O novo Tratado europeu, cuja redacção final foi dirigida pela actual presidência portuguesa da UE, vai substituir a fracassada Constituição Europeia, que foi inviabilizada, em 2005, pelos referendos negativos em França e na Holanda.

A versão portuguesa do projecto do novo Tratado tem 255 páginas, incluindo o preâmbulo e inúmeros protocolos e declarações que reflectem as concessões feitas a diferentes Estados-membros.

No preâmbulo, sublinha-se, nomeadamente, que o Tratado Reformador tem por objectivo "completar o processo lançado pelo Tratado de Amesterdão e pelo Tratado de Nice no sentido de reforçar a eficiência e a legitimidade democrática da União, e bem assim a coerência da sua acção".

O compromisso político sobre as grandes linhas do novo texto jurídico foi alcançado na madrugada de 23 de Junho último, em Bruxelas, no final da presidência alemã da UE, quando os chefes de Estado e de Governo dos 27 chegaram a acordo sobre o mandato a dar à presidência portuguesa para a elaboração do documento.

As alterações relativamente ao anterior projecto de Tratado Constitucional não são numerosas e a maior parte tem um valor sobretudo simbólico, como o abandono da referência a um hino e à bandeira da União Europeia e a denominação do responsável pela política externa da UE.

Mais um Tratado, em vez de uma Constituição

A Constituição Europeia iria substituir todos os Tratados europeus existentes.
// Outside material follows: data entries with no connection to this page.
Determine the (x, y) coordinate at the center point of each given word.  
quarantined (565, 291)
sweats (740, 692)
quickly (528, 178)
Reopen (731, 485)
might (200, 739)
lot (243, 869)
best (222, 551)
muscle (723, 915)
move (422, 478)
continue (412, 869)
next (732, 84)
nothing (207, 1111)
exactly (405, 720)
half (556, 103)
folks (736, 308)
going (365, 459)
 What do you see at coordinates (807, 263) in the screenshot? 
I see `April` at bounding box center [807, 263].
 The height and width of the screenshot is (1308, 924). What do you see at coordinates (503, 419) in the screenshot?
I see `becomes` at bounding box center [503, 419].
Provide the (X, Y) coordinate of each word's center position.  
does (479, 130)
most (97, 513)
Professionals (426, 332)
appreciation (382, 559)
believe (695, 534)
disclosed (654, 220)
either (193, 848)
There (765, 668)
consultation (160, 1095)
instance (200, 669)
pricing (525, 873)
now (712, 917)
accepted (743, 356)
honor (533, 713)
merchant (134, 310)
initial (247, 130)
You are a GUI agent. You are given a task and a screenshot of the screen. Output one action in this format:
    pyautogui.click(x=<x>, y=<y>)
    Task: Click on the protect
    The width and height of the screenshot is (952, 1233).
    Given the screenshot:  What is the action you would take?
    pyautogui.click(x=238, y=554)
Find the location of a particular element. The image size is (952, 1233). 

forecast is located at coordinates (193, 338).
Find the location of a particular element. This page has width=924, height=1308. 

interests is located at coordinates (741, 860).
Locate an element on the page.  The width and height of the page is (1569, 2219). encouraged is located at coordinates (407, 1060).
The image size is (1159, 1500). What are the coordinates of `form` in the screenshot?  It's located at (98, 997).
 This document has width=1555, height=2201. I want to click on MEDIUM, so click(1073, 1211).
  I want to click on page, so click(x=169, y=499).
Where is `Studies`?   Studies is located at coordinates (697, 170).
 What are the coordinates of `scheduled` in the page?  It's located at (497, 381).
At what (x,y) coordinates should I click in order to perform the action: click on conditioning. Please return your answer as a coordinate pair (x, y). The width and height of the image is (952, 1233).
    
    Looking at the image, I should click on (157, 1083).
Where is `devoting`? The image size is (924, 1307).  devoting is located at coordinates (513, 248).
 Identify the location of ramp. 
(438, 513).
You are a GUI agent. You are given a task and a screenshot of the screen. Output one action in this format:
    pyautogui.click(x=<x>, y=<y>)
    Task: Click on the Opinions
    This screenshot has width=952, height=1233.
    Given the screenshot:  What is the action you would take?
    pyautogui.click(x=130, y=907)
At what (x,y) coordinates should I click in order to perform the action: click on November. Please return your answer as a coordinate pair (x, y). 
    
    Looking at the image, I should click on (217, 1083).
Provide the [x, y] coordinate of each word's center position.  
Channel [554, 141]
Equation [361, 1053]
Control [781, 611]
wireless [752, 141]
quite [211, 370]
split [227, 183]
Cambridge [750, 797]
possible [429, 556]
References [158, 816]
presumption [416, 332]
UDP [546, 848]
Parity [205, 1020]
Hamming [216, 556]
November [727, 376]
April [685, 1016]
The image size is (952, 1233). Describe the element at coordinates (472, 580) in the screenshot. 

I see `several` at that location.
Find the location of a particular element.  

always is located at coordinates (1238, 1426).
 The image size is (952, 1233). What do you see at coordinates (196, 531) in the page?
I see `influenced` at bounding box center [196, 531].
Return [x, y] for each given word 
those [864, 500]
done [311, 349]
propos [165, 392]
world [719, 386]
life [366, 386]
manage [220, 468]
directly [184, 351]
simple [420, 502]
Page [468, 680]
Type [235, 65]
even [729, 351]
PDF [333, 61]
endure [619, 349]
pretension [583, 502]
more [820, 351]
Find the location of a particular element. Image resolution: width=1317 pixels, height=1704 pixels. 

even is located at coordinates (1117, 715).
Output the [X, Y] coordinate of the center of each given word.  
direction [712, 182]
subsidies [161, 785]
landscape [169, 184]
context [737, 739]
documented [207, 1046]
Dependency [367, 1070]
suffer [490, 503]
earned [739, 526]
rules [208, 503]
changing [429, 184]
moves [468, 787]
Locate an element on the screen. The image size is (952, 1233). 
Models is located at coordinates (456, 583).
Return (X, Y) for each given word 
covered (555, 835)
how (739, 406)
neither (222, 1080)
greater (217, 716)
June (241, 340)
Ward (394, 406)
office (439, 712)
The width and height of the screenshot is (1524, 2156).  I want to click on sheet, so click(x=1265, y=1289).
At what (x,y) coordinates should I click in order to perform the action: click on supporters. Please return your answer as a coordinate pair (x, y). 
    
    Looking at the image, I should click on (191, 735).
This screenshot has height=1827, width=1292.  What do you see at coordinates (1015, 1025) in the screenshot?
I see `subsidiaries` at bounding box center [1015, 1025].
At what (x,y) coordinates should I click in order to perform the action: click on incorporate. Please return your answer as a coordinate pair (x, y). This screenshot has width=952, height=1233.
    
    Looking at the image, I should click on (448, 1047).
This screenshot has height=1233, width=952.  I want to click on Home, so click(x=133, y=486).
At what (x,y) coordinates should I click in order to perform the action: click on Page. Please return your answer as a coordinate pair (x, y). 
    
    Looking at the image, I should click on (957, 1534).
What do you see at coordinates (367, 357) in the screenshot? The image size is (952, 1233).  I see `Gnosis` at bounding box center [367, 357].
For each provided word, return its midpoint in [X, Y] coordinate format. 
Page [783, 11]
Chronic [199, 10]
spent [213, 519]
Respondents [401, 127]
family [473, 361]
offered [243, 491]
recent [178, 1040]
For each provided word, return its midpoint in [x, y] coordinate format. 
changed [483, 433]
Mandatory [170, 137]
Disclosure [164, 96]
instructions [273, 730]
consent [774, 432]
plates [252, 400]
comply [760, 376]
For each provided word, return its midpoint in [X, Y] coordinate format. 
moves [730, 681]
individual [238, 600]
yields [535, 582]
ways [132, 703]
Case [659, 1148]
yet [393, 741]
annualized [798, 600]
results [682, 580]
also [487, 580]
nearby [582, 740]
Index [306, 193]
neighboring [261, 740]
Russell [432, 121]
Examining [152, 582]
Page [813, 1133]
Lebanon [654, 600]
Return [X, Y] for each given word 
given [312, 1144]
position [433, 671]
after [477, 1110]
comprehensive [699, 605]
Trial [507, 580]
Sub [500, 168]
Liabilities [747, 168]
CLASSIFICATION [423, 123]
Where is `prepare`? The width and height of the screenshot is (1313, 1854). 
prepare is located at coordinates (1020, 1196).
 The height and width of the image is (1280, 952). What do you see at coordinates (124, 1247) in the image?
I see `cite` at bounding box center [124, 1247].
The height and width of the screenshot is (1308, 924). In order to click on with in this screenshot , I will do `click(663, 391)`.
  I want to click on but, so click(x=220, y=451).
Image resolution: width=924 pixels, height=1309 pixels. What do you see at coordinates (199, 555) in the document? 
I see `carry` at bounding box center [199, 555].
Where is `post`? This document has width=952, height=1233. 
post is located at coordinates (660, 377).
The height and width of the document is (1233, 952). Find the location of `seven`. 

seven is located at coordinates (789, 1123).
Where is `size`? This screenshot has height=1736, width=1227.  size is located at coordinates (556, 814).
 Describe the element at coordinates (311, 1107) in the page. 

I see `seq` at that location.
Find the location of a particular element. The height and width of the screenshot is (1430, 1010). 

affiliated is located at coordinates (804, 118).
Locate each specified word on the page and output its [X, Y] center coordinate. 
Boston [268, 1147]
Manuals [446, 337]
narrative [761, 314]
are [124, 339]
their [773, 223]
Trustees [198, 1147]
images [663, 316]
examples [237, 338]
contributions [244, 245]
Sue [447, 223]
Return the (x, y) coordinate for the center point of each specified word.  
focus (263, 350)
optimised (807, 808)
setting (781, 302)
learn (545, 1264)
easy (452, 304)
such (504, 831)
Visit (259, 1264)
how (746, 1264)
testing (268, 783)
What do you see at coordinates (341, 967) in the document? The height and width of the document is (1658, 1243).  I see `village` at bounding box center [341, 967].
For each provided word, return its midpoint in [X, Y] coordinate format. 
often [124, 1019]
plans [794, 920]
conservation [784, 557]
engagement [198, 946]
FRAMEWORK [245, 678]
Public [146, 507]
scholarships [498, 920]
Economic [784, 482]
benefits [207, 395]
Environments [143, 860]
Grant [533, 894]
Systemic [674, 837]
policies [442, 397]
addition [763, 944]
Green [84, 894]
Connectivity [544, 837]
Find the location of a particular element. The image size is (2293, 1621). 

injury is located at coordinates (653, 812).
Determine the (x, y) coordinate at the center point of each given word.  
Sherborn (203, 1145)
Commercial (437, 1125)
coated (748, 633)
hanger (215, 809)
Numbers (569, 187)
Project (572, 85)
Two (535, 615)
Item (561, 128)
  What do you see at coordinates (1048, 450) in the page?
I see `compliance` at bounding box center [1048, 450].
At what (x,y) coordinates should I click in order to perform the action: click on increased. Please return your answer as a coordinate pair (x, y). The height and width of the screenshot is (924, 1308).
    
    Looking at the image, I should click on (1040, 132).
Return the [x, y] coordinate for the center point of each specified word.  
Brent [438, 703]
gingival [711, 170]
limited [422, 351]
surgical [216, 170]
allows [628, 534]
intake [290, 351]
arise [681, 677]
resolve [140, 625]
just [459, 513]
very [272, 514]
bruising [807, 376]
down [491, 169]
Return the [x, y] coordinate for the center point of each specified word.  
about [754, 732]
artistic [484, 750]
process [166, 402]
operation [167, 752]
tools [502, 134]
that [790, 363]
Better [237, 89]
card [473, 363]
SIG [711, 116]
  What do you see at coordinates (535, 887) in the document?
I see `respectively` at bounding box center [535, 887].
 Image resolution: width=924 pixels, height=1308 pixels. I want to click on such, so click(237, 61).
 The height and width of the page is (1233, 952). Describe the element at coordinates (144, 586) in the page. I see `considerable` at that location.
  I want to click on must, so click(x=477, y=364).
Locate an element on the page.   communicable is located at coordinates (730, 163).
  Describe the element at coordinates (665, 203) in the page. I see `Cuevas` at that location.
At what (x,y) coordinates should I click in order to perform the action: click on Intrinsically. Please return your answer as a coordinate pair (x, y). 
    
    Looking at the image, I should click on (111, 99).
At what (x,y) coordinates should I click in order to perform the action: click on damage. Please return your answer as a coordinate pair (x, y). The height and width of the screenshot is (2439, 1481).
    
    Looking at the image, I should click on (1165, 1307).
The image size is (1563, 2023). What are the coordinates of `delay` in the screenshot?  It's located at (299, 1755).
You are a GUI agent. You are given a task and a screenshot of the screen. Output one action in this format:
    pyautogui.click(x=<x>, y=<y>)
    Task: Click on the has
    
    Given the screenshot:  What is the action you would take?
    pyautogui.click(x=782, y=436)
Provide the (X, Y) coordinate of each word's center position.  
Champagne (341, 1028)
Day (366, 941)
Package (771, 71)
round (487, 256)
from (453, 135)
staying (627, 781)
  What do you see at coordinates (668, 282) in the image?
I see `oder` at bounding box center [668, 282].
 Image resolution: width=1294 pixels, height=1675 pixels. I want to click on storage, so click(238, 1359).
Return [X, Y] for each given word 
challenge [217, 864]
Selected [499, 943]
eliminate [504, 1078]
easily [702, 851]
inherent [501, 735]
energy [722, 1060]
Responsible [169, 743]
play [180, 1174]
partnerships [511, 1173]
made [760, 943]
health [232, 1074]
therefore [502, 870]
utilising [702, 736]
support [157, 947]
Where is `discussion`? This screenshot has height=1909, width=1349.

O novo Tratado irá alterar os dois Tratados constitutivos actuais.

Na prática, continuarão a vigorar esses dois Tratados - Tratado da União Europeia (Maastricht, de 1992) e Tratado da Comunidade Europeia (Roma, de 1957) -, aos quais o novo Tratado Reformador introduzirá alterações, uma delas o nome do segundo, que passa a designar-se Tratado sobre o Funcionamento da UE.

Isto significa uma concessão dolorosa para muitos dos Estados membros que ratificaram o Tratado Constitucional e que vêem perder a tentativa de constitucionalizar o sistema político europeu.

Ao tratar-se agora de dois Tratados que emendam os Tratados actuais, perde-se igualmente muito da clareza do texto constitucional anterior, pois o leitor apenas pode compreender o que mudou se fizer a comparação, artigo a artigo, dos Tratados actuais com o novo Tratado.

Foi o preço a pagar, em termos de transparência e visibilidade, para satisfazer os Estados-membros que não queriam um texto que recordasse o Tratado Constitucional.

Se se cumprir o desejo da presidência portuguesa e os 27 concluírem as negociações na cimeira informal de Lisboa, quinta e sexta-feira próximas, e o texto for assinado até ao final do ano, o Tratado deverá ser muito provavelmente baptizado com o nome da capital portuguesa - Tratado de Lisboa.

A Carta dos Direitos Fundamentais (que resume os direitos políticos e sociais dos europeus), cujo volumoso texto estava integralmente reproduzido na Constituição, passa apenas a ser mencionada com uma referência que reconhece o seu carácter juridicamente vinculativo.

O Reino Unido e a Polónia beneficiam de uma derrogação à sua aplicação.

União em vez de Comunidade

Como a mudança no nome do segundo Tratado, a Comunidade Europeia desaparece de vez, sendo o seu espaço ocupado pela União Europeia, que passa a ser uma entidade única, que herda a personalidade jurídica da Comunidade.

Isto significa o fim da complicada estrutura em pilares, simplificando a acção da União no plano interno e externo - finalmente a UE passa a ser uma entidade única.

Maioria qualificada

O Tratado Reformador retoma o sistema de votação por "maioria qualificada" previsto na Constituição, o qual prevê que uma decisão será adoptada no Conselho de Ministros da UE se tiver o apoio de 55 por cento dos Estados-membros (ou seja 15) em representação de pelo menos 65 por cento da população total da União.